Reading list: UDF compilation

Posted on Jan 21, 2024 | 253 words | ~2mins

Results on UDF compilation discussed in the “Server-side Logic Execution” lecture of CMU 15-721 were interesting.

The first result in this area was: K. Ramachandra, et al., Froid: Optimization of Imperative Programs in a Relational Database (VLDB, 2017) https://arxiv.org/abs/1712.00498
- A subset of UDF can be compiled to SQL. Then standard query optimization routines apply.
- Decorrelation of user defined function invocations in queries (2014, link) is what the Froid paper is based on.
C. Duta, et al., Compiling PL/SQL Away (CIDR, 2020, https://arxiv.org/abs/1909.03291)
- Instead of compiling UDFs to SQL, target “common table expressions”.
- Supports more UDF constructs (loops!).
- Also, the code is set up as a middleware between the application and the database. UDFs are converted to SQL before they reach the database.
- “More PL-ey”.
Umbra’s optimizer is better at “de-correlating” than Froid. (source: lecture & links later in this post)
- Orthogonal optimization of subqueries and aggregation (SIGMOD, 2001, link) is what Froid uses to decorrelate subqueries.
- Unnesting Arbitrary Queries (BTW 2015, link) is what Umbra uses. The lecturer says “they can systematically decorrelate any subquery”. What does “any subquery” here mean?

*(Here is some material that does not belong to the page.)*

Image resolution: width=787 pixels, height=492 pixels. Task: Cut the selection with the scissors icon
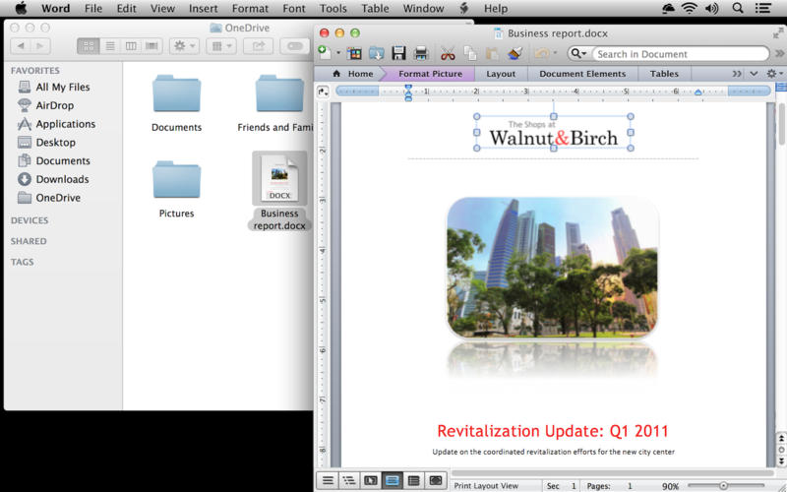pos(448,53)
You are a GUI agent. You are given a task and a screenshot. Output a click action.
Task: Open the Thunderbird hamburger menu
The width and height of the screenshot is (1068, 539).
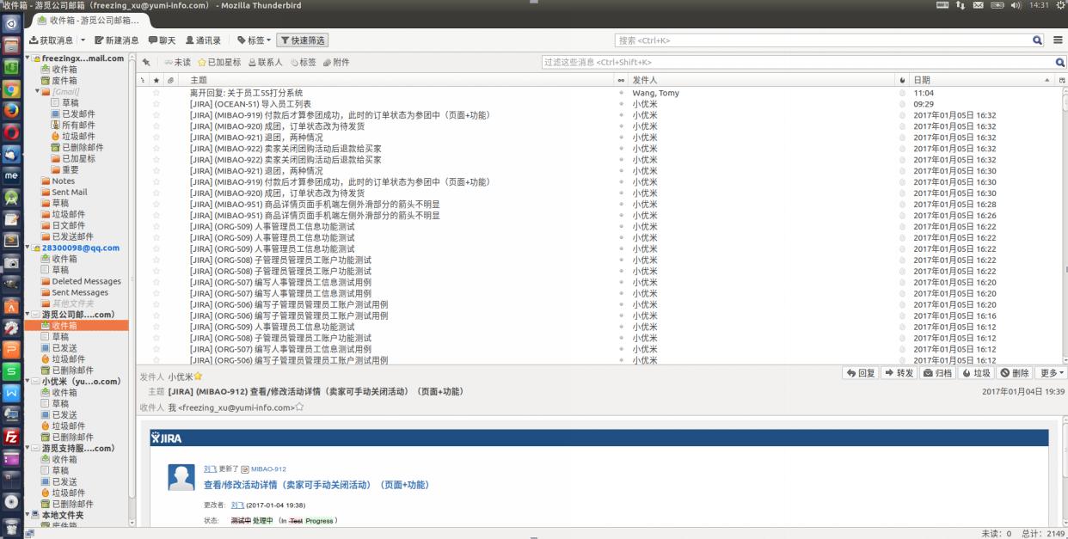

Looking up the lecturer, I found this paper on batching: Dear User-Defined Functions, Inlining isn’t working out so great for us. Let’s try batching to make our relationship work. Sincerely, SQL (CIDR 2024, slides)

The gist of it seems to be that if the database system supports Neumann-style (the BTW 2015 paper above), then inlining is preferred. But there are cases where batching is better (e.g. certain query shapes against MS SQL).